La bambina, che presenta una tetraparesi, è l’unica superstite. Nel Lazio istituita Unità di crisi

Dall’Ucraina sferzata dalla guerra a Roma per essere curata. La piccola Sofia è arrivata venerdi sera da Kiev, dopo un lungo viaggio in ambulanza, accompagnata dalla nonna.

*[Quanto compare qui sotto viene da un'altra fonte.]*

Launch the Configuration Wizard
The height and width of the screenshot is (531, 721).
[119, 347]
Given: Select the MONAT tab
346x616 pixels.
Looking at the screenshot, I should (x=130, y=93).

La piccola Sofia colpita dagli spari in Ucraina ricoverata a Roma

“Presenta una tetraparesi, prevalente a destra, esito di ferite da arma da fuoco, le principali in sede cervicale e cranica, subite mentre era in macchina con tutta la sua famiglia, e lei è ad oggi l'unica superstite. Le sue condizioni sono stabili". Lo riferisce Amalia Allocca, direttore sanitario dell'Irccs San Raffaele Roma, nel bollettino sulle condizioni della bimba arrivata dall'Ucraina. "La rete di solidarietà degli ucraini presenti a Roma - aggiunge - ci aiuta costantemente nella traduzione di messaggi rivolti a lei ed alla nonna che ci consentono di effettuare le necessarie terapie, e di ascoltare i suoi bisogni, materiali e psicologici".

Ucraina, a Roma diecimila posti per chi scappa dalla guerra

Quella della piccola Sofia è una delle tante storie di accoglienza al popolo ucraino a Roma dove la macchina della solidarietà è in piena funzione. Oltre alla disponibilità delle strutture sanitarie saranno diecimila i posti letto per chi scappa dalla guerra. 

Nel Lazio unità di crisi per accogliere i profughi dall'Ucraina

Il presidente della regione Lazio, Nicola Zingaretti, ha firmato il decreto per istituire l'unità di crisi per accogliere i profughi che stanno arrivando dall'Ucraina, in accordo con il prefetto e il sindaco di Roma, il questore, la protezione civile, l'Anci, il servizio sanitario regionale e tutti gli uffici che saranno utili a garantire il massimo dell'accoglienza.

“Nei giorni scorsi - ha detto il governatore - abbiamo già inviato un carico di medicinali in Ucraina e garantito agli studenti che vogliono rimanere nel Lazio la possibilità di farlo attraverso il diritto allo studio. Abbiamo già attivato i primi aiuti per i cittadini ucraini che stanno arrivando, ma da lunedì ci sarà un salto organizzativo in avanti per essere pronti a tutto e garantire il massimo dell'accoglienza".